1. Alta Tensão (AT): tensão superior a 1000 volts em corrente alternada ou 1500 volts em corrente
contínua, entre fases ou entre fase e terra.
2. Área Classificada: local com potencialidade de ocorrência de atmosfera explosiva.
3. Aterramento Elétrico Temporário: ligação elétrica efetiva confiável e adequada intencional à terra,
destinada a garantir a equipotencialidade e mantida continuamente durante a intervenção na
instalação elétrica.
4. Atmosfera Explosiva: mistura com o ar, sob condições atmosféricas, de substâncias inflamáveis
na forma de gás, vapor, névoa, poeira ou fibras, na qual após a ignição a combustão se propaga.

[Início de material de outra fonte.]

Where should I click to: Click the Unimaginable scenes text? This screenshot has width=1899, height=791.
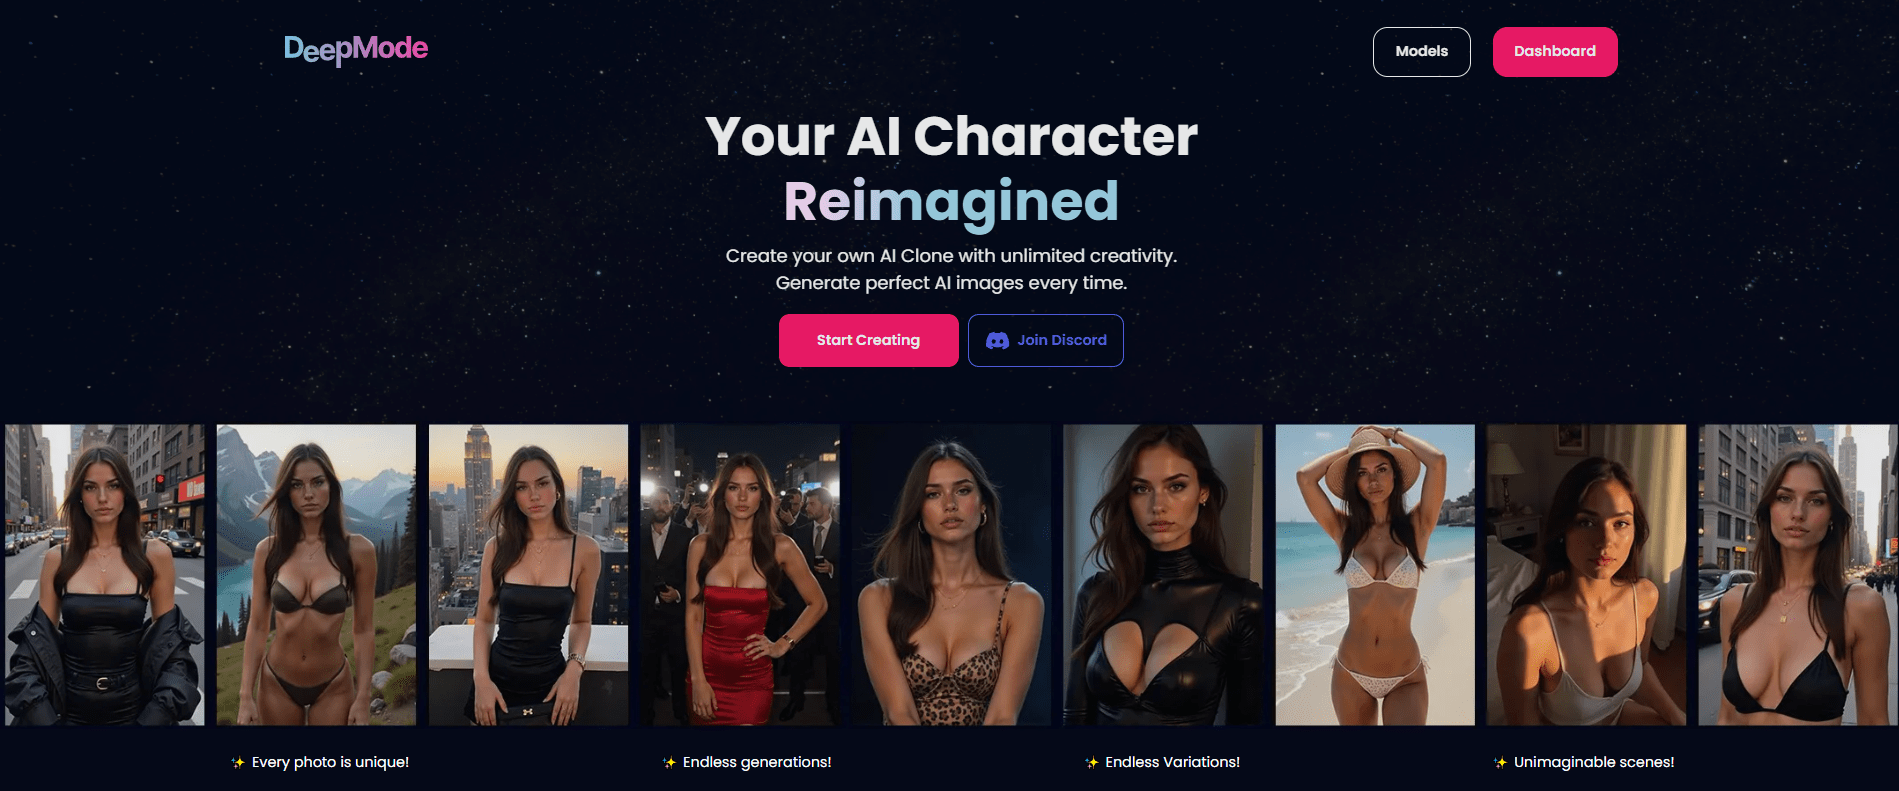point(1594,762)
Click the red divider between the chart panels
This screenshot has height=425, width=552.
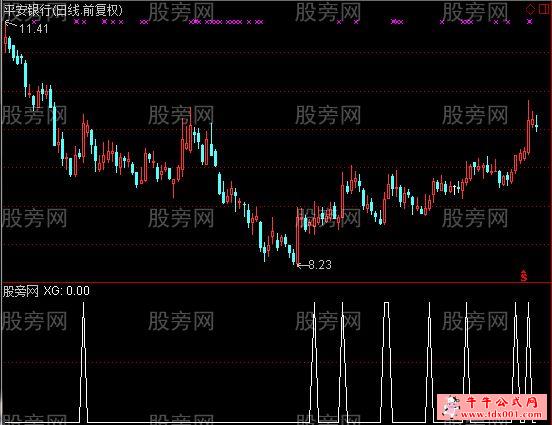point(276,282)
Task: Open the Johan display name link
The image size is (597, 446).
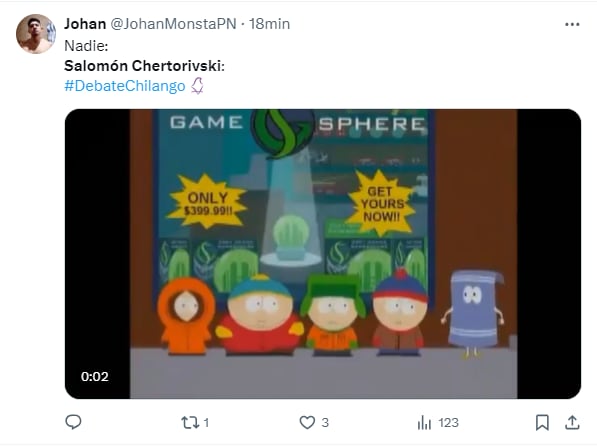Action: [x=85, y=24]

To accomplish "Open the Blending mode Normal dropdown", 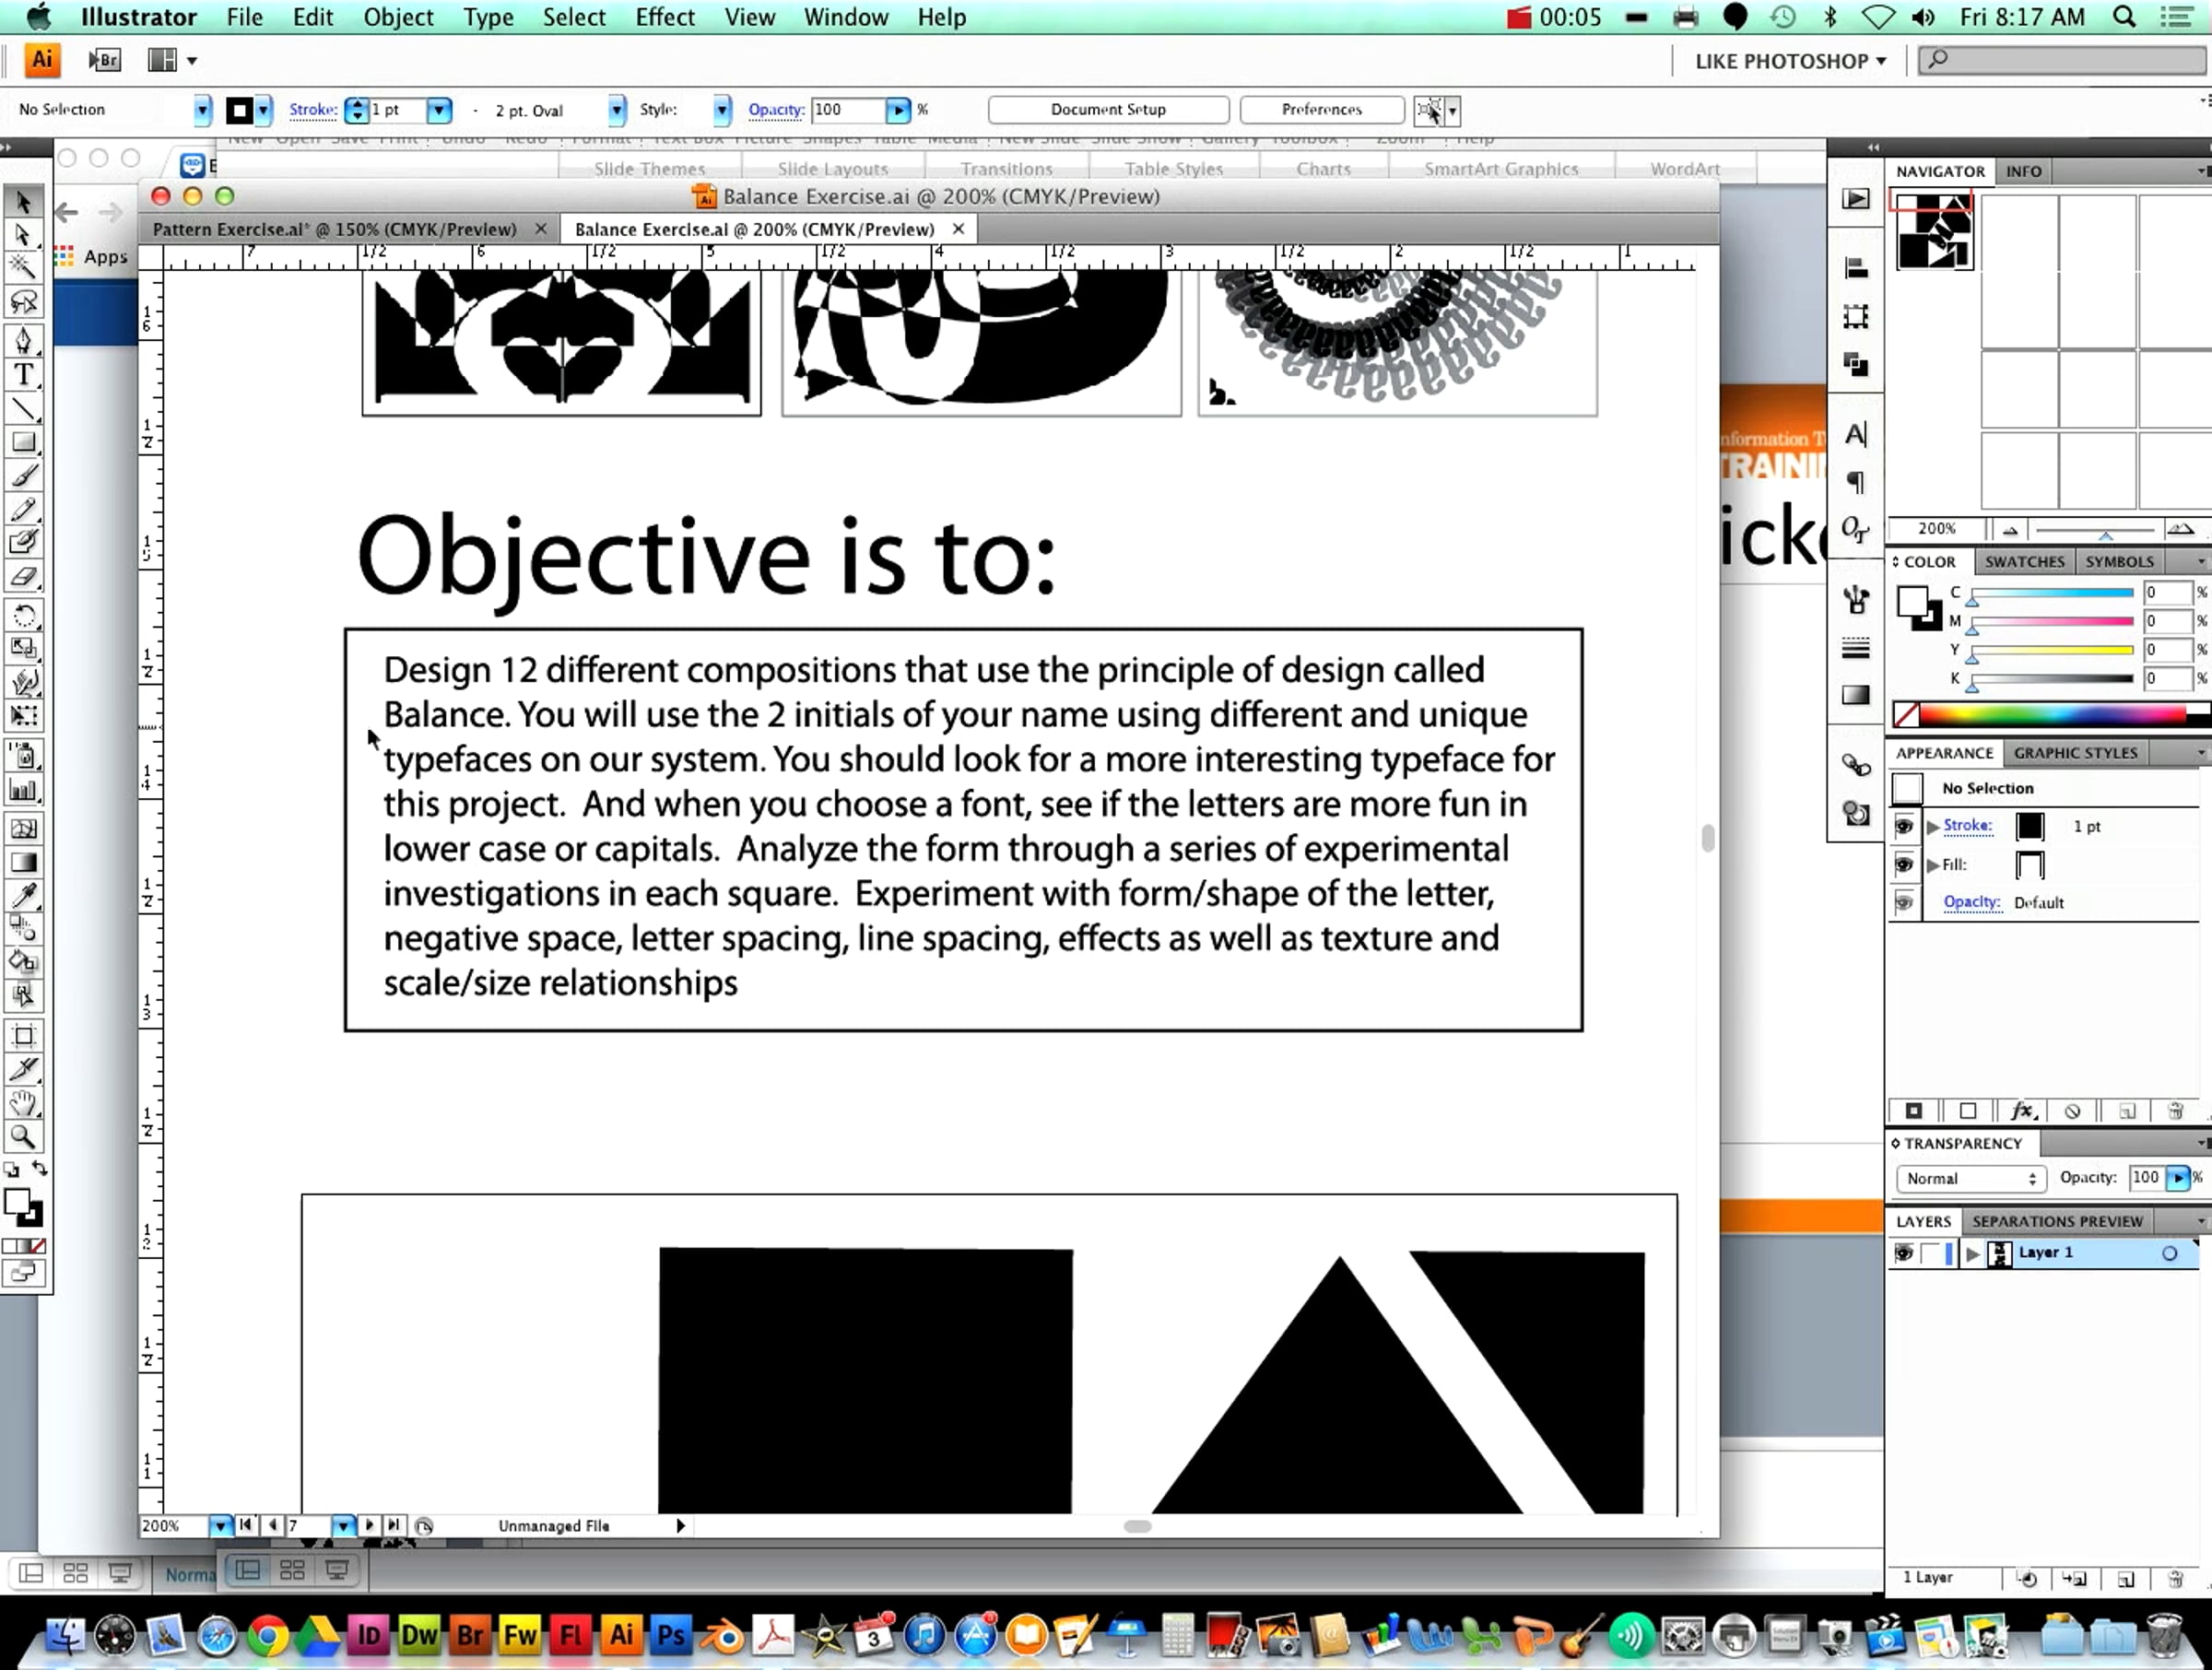I will pyautogui.click(x=1969, y=1178).
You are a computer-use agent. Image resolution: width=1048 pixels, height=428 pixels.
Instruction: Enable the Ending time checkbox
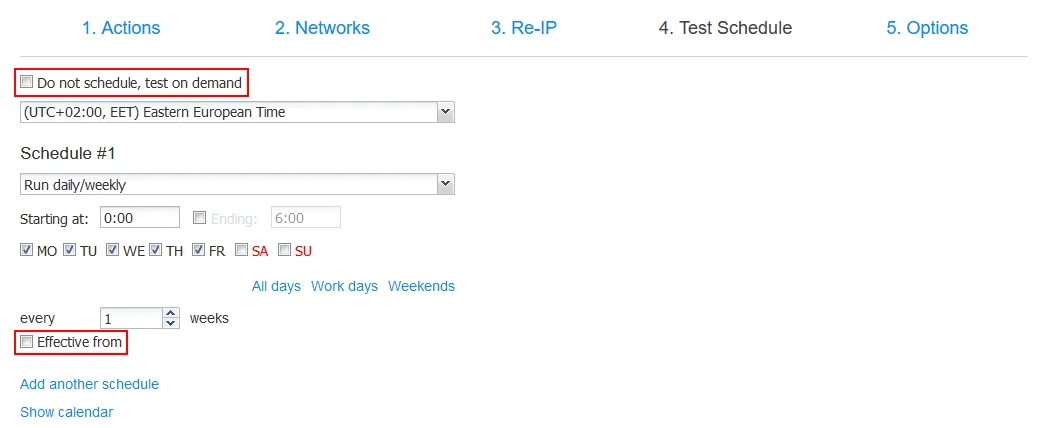tap(200, 217)
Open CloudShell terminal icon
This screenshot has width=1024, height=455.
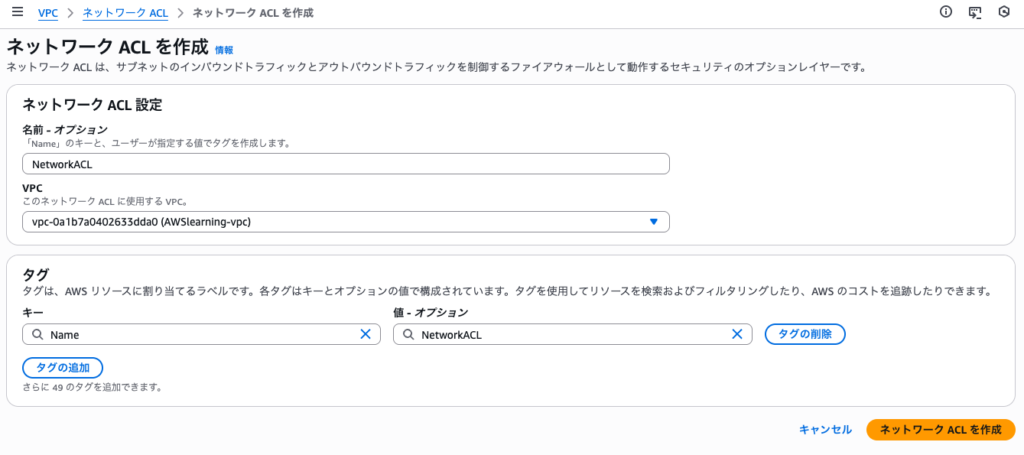[x=975, y=12]
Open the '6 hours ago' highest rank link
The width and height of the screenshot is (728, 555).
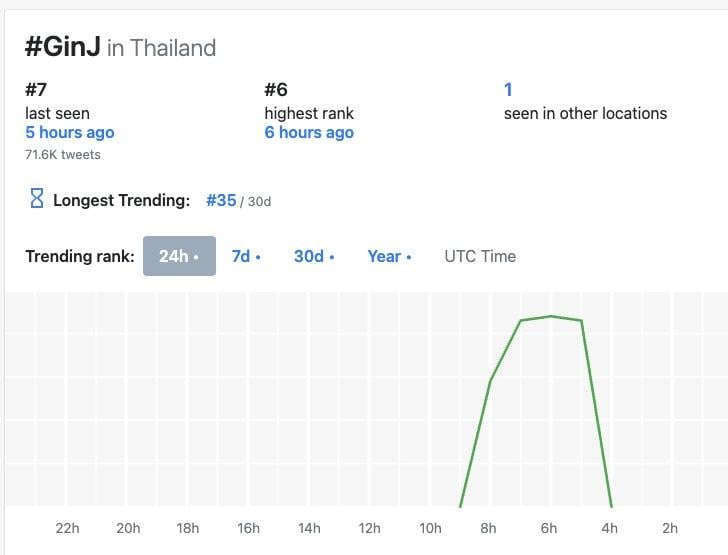(309, 133)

5. Baixa Tensão (BT): tensão superior a 50 volts em corrente alternada ou 120 volts em corrente
contínua e igual ou inferior a 1000 volts em corrente alternada ou 1500 volts em corrente contínua,
entre fases ou entre fase e terra.
6. Barreira: dispositivo que impede qualquer contato com partes energizadas das instalações
elétricas.
7. Direito de Recusa: instrumento que assegura ao trabalhador a interrupção de uma atividade de
trabalho por considerar que ela envolve grave e iminente risco para sua segurança e saúde ou de
outras pessoas.
8. Equipamento de Proteção Coletiva (EPC): dispositivo, sistema, ou meio, fixo ou móvel de
abrangência coletiva, destinado a preservar a integridade física e a saúde dos trabalhadores,
usuários e terceiros.
9. Equipamento Segregado: equipamento tornado inacessível por meio de invólucro ou barreira.
10. Extra-Baixa Tensão (EBT): tensão não superior a 50 volts em corrente alternada ou 120 volts
em corrente contínua, entre fases ou entre fase e terra.
11. Influências Externas: variáveis que devem ser consideradas na definição e seleção de medidas
de proteção para segurança das pessoas e desempenho dos componentes da instalação.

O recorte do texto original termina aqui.